*TASK INSTRUCTIONS:* Copy every one of the rows below word for word, keeping each line as it stands.

*EXCERPTED RECORDS:*
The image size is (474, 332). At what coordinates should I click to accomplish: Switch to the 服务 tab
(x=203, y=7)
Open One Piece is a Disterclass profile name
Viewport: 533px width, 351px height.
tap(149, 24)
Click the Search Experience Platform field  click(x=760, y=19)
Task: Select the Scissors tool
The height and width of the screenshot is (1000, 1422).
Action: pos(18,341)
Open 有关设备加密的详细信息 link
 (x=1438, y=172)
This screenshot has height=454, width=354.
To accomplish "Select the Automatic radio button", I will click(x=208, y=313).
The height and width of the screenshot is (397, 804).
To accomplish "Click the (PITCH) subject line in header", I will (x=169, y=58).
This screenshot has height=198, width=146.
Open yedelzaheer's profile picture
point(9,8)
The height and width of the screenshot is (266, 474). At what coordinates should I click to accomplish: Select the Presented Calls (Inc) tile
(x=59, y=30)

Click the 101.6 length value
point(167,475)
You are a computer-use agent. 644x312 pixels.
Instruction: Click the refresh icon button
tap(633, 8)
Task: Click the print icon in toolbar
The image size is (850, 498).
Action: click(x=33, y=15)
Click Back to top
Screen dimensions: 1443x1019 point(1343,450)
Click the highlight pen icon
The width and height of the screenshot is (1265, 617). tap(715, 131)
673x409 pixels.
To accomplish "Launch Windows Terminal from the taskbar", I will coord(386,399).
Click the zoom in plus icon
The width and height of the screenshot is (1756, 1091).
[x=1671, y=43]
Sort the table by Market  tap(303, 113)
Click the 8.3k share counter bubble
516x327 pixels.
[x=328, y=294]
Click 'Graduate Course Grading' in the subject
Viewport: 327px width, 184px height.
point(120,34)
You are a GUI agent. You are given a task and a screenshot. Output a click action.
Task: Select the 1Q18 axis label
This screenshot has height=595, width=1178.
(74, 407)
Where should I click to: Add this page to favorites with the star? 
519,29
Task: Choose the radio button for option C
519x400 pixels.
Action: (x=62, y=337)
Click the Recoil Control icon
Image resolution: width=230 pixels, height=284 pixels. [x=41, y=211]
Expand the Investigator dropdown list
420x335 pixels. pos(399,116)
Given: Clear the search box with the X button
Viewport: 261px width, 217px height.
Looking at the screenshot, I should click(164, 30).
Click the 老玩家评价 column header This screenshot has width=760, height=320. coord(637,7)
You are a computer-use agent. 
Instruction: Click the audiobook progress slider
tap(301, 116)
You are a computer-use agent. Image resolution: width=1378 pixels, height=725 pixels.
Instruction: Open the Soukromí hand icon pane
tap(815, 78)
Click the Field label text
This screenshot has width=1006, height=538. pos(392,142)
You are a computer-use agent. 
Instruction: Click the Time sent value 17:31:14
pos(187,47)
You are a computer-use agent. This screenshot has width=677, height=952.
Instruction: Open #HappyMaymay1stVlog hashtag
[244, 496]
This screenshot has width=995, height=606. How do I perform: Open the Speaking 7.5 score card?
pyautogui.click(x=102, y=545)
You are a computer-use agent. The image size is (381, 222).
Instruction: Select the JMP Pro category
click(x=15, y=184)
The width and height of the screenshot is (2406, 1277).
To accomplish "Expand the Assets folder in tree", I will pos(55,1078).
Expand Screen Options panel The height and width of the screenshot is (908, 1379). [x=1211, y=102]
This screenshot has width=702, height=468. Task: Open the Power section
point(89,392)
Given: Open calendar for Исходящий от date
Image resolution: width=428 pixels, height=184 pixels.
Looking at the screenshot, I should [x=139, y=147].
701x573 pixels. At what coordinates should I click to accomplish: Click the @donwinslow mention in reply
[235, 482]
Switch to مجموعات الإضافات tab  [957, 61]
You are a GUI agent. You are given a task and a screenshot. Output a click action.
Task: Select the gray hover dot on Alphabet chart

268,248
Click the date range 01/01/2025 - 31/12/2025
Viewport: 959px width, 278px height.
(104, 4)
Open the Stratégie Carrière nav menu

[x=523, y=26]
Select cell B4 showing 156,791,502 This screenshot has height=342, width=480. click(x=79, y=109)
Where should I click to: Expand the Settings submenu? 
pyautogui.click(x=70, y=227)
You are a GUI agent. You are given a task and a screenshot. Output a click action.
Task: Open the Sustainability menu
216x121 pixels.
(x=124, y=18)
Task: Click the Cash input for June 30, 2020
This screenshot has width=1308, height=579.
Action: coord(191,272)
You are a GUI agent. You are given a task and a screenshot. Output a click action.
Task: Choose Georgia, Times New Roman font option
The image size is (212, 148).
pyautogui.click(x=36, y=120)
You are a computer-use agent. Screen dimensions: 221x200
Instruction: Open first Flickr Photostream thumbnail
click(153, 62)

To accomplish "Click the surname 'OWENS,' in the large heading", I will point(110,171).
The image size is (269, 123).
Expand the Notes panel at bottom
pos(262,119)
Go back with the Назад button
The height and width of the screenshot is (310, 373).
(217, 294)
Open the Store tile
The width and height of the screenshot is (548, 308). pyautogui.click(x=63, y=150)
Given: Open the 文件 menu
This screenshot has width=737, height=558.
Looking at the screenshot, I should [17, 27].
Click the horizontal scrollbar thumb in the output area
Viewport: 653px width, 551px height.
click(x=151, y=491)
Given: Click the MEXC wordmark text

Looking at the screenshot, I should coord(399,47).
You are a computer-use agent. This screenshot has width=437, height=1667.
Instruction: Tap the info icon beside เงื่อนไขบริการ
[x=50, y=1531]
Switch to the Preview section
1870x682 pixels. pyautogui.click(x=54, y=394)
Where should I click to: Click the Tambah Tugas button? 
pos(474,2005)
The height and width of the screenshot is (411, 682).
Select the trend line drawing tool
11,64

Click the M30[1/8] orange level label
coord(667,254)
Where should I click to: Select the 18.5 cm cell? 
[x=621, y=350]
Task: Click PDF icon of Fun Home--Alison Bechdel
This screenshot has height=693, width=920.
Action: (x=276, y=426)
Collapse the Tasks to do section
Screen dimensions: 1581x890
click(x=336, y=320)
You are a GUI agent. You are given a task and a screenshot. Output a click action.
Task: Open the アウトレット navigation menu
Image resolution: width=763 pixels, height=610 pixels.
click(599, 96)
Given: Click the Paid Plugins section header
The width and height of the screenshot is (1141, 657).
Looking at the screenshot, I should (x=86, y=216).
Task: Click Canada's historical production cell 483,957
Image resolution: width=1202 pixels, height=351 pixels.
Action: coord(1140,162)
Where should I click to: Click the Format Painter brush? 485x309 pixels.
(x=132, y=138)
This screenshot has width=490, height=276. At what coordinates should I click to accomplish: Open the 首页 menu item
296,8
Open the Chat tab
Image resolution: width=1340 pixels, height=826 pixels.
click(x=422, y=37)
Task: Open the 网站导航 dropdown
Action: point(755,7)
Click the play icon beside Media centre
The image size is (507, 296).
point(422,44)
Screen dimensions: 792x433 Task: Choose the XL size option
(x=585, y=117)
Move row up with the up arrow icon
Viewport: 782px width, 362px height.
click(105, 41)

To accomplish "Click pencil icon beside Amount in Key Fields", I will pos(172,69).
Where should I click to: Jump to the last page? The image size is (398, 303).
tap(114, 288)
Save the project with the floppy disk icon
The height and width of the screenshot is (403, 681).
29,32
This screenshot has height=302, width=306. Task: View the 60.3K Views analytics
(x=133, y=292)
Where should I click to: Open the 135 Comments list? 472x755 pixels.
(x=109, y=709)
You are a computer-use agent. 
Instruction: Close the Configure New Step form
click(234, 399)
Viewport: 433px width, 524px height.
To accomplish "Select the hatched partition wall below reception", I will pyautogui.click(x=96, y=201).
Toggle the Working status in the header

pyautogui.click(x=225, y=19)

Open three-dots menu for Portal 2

*OUTPUT FOR THIS TASK:*
The image size is (474, 332). At what coordinates should I click to accomplish: Switch to the 服务 tab
(x=203, y=7)
Open One Piece is a Disterclass profile name
Viewport: 533px width, 351px height.
tap(149, 24)
Click the Search Experience Platform field  click(x=760, y=19)
Task: Select the Scissors tool
The height and width of the screenshot is (1000, 1422).
Action: pos(18,341)
Open 有关设备加密的详细信息 link
 (x=1438, y=172)
This screenshot has height=454, width=354.
To accomplish "Select the Automatic radio button", I will click(x=208, y=313).
The height and width of the screenshot is (397, 804).
To accomplish "Click the (PITCH) subject line in header", I will (x=169, y=58).
This screenshot has height=198, width=146.
Open yedelzaheer's profile picture
point(9,8)
The height and width of the screenshot is (266, 474). At what coordinates should I click to accomplish: Select the Presented Calls (Inc) tile
(x=59, y=30)

Click the 101.6 length value
point(167,475)
You are a computer-use agent. 644x312 pixels.
Instruction: Click the refresh icon button
tap(633, 8)
Task: Click the print icon in toolbar
The image size is (850, 498).
Action: click(x=33, y=15)
Click Back to top
Screen dimensions: 1443x1019 point(1343,450)
Click the highlight pen icon
The width and height of the screenshot is (1265, 617). tap(715, 131)
673x409 pixels.
To accomplish "Launch Windows Terminal from the taskbar", I will coord(386,399).
Click the zoom in plus icon
The width and height of the screenshot is (1756, 1091).
[x=1671, y=43]
Sort the table by Market  tap(303, 113)
Click the 8.3k share counter bubble
516x327 pixels.
[x=328, y=294]
Click 'Graduate Course Grading' in the subject
Viewport: 327px width, 184px height.
point(120,34)
You are a GUI agent. You are given a task and a screenshot. Output a click action.
Task: Select the 1Q18 axis label
This screenshot has height=595, width=1178.
(74, 407)
Where should I click to: Add this page to favorites with the star? 
519,29
Task: Choose the radio button for option C
519x400 pixels.
Action: (x=62, y=337)
Click the Recoil Control icon
Image resolution: width=230 pixels, height=284 pixels. [x=41, y=211]
Expand the Investigator dropdown list
420x335 pixels. pos(399,116)
Given: Clear the search box with the X button
Viewport: 261px width, 217px height.
Looking at the screenshot, I should click(164, 30).
Click the 老玩家评价 column header This screenshot has width=760, height=320. coord(637,7)
You are a computer-use agent. 
Instruction: Click the audiobook progress slider
tap(301, 116)
You are a computer-use agent. Image resolution: width=1378 pixels, height=725 pixels.
Instruction: Open the Soukromí hand icon pane
tap(815, 78)
Click the Field label text
This screenshot has width=1006, height=538. pos(392,142)
You are a computer-use agent. 
Instruction: Click the Time sent value 17:31:14
pos(187,47)
You are a computer-use agent. This screenshot has width=677, height=952.
Instruction: Open #HappyMaymay1stVlog hashtag
[244, 496]
This screenshot has width=995, height=606. How do I perform: Open the Speaking 7.5 score card?
pyautogui.click(x=102, y=545)
You are a computer-use agent. The image size is (381, 222).
Instruction: Select the JMP Pro category
click(x=15, y=184)
The width and height of the screenshot is (2406, 1277).
To accomplish "Expand the Assets folder in tree", I will pos(55,1078).
Expand Screen Options panel The height and width of the screenshot is (908, 1379). [x=1211, y=102]
This screenshot has width=702, height=468. Task: Open the Power section
point(89,392)
Given: Open calendar for Исходящий от date
Image resolution: width=428 pixels, height=184 pixels.
Looking at the screenshot, I should [x=139, y=147].
701x573 pixels. At what coordinates should I click to accomplish: Click the @donwinslow mention in reply
[235, 482]
Switch to مجموعات الإضافات tab  [957, 61]
You are a GUI agent. You are given a task and a screenshot. Output a click action.
Task: Select the gray hover dot on Alphabet chart

268,248
Click the date range 01/01/2025 - 31/12/2025
Viewport: 959px width, 278px height.
(104, 4)
Open the Stratégie Carrière nav menu

[x=523, y=26]
Select cell B4 showing 156,791,502 This screenshot has height=342, width=480. click(x=79, y=109)
Where should I click to: Expand the Settings submenu? 
pyautogui.click(x=70, y=227)
You are a GUI agent. You are given a task and a screenshot. Output a click action.
Task: Open the Sustainability menu
216x121 pixels.
(x=124, y=18)
Task: Click the Cash input for June 30, 2020
This screenshot has width=1308, height=579.
Action: coord(191,272)
You are a GUI agent. You are given a task and a screenshot. Output a click action.
Task: Choose Georgia, Times New Roman font option
The image size is (212, 148).
pyautogui.click(x=36, y=120)
You are a computer-use agent. Screen dimensions: 221x200
Instruction: Open first Flickr Photostream thumbnail
click(153, 62)

To accomplish "Click the surname 'OWENS,' in the large heading", I will point(110,171).
The image size is (269, 123).
Expand the Notes panel at bottom
pos(262,119)
Go back with the Назад button
The height and width of the screenshot is (310, 373).
(217, 294)
Open the Store tile
The width and height of the screenshot is (548, 308). pyautogui.click(x=63, y=150)
Given: Open the 文件 menu
This screenshot has width=737, height=558.
Looking at the screenshot, I should [17, 27].
Click the horizontal scrollbar thumb in the output area
Viewport: 653px width, 551px height.
click(x=151, y=491)
Given: Click the MEXC wordmark text

Looking at the screenshot, I should coord(399,47).
You are a computer-use agent. This screenshot has width=437, height=1667.
Instruction: Tap the info icon beside เงื่อนไขบริการ
[x=50, y=1531]
Switch to the Preview section
1870x682 pixels. pyautogui.click(x=54, y=394)
Where should I click to: Click the Tambah Tugas button? 
pos(474,2005)
The height and width of the screenshot is (411, 682).
Select the trend line drawing tool
11,64

Click the M30[1/8] orange level label
coord(667,254)
Where should I click to: Select the 18.5 cm cell? 
[x=621, y=350]
Task: Click PDF icon of Fun Home--Alison Bechdel
This screenshot has height=693, width=920.
Action: (x=276, y=426)
Collapse the Tasks to do section
Screen dimensions: 1581x890
click(x=336, y=320)
You are a GUI agent. You are given a task and a screenshot. Output a click action.
Task: Open the アウトレット navigation menu
Image resolution: width=763 pixels, height=610 pixels.
click(599, 96)
Given: Click the Paid Plugins section header
The width and height of the screenshot is (1141, 657).
Looking at the screenshot, I should (x=86, y=216).
Task: Click Canada's historical production cell 483,957
Image resolution: width=1202 pixels, height=351 pixels.
Action: coord(1140,162)
Where should I click to: Click the Format Painter brush? 485x309 pixels.
(x=132, y=138)
This screenshot has width=490, height=276. At what coordinates should I click to accomplish: Open the 首页 menu item
296,8
Open the Chat tab
Image resolution: width=1340 pixels, height=826 pixels.
click(x=422, y=37)
Task: Open the 网站导航 dropdown
Action: point(755,7)
Click the play icon beside Media centre
The image size is (507, 296).
point(422,44)
Screen dimensions: 792x433 Task: Choose the XL size option
(x=585, y=117)
Move row up with the up arrow icon
Viewport: 782px width, 362px height.
click(105, 41)

To accomplish "Click pencil icon beside Amount in Key Fields", I will pos(172,69).
Where should I click to: Jump to the last page? The image size is (398, 303).
tap(114, 288)
Save the project with the floppy disk icon
The height and width of the screenshot is (403, 681).
29,32
This screenshot has height=302, width=306. Task: View the 60.3K Views analytics
(x=133, y=292)
Where should I click to: Open the 135 Comments list? 472x755 pixels.
(x=109, y=709)
You are a computer-use agent. 
Instruction: Close the Configure New Step form
click(234, 399)
Viewport: 433px width, 524px height.
To accomplish "Select the hatched partition wall below reception", I will pyautogui.click(x=96, y=201).
Toggle the Working status in the header

pyautogui.click(x=225, y=19)

Open three-dots menu for Portal 2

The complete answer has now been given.